Saved entries:
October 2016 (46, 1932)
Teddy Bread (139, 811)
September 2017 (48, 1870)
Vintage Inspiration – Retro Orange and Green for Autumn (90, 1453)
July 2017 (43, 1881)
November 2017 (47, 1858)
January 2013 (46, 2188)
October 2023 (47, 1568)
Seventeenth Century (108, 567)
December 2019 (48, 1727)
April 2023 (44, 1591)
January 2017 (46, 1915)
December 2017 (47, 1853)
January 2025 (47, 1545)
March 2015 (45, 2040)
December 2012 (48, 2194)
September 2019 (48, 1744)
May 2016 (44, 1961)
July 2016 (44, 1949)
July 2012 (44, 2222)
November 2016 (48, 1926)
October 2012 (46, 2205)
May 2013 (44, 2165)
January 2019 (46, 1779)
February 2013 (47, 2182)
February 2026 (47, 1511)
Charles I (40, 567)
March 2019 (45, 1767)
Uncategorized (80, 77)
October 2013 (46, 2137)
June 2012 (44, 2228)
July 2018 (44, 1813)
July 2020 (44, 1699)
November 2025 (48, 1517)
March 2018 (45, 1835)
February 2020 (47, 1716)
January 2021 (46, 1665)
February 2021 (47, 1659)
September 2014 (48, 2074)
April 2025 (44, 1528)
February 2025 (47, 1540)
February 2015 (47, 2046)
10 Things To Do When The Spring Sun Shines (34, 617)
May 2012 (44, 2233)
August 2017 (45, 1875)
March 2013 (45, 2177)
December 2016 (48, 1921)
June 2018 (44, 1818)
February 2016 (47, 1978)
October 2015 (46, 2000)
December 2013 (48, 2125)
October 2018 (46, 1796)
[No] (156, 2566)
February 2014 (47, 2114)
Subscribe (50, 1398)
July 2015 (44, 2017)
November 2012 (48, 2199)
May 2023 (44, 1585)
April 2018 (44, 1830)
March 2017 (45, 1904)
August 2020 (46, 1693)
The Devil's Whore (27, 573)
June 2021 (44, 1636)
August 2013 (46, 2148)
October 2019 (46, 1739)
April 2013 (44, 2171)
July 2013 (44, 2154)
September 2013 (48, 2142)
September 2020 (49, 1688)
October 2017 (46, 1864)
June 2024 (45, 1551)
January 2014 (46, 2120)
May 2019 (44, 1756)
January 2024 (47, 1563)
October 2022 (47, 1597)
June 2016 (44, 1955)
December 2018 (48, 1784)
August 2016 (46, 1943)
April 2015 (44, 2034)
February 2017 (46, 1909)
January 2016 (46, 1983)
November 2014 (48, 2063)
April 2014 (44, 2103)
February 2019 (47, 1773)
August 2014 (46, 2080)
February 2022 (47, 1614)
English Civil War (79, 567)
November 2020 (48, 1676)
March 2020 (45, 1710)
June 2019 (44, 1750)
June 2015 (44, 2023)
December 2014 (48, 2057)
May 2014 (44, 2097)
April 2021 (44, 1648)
...
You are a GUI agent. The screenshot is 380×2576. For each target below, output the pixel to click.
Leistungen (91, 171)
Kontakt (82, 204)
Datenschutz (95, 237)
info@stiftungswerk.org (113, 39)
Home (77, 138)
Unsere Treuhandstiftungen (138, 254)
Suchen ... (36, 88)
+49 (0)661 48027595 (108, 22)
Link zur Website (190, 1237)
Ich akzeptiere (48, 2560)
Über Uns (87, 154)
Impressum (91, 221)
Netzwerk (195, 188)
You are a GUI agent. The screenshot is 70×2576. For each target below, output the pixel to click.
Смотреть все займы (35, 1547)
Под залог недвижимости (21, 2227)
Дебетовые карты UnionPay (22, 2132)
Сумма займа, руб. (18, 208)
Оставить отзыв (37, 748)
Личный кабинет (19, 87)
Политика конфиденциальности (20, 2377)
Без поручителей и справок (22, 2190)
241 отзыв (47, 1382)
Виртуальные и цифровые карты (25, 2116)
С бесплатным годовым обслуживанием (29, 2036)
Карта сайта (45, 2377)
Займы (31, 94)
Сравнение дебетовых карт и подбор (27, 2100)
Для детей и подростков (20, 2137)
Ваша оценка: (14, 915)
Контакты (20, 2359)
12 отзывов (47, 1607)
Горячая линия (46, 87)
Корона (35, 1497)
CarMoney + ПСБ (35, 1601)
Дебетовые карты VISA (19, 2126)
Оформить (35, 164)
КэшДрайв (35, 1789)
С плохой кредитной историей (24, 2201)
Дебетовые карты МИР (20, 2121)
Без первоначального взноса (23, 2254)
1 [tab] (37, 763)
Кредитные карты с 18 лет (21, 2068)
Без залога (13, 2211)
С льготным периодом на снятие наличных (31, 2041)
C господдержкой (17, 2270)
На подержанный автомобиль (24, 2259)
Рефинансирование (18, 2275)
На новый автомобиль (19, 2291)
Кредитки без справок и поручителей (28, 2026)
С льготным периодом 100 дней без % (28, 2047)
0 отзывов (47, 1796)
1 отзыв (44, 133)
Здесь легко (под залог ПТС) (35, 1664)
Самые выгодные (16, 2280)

The problem: For each line of the data that includes the word "August", return a copy of it.

Task solution:
August 2017 (45, 1875)
August 2020 (46, 1693)
August 2013 (46, 2148)
August 2016 (46, 1943)
August 2014 (46, 2080)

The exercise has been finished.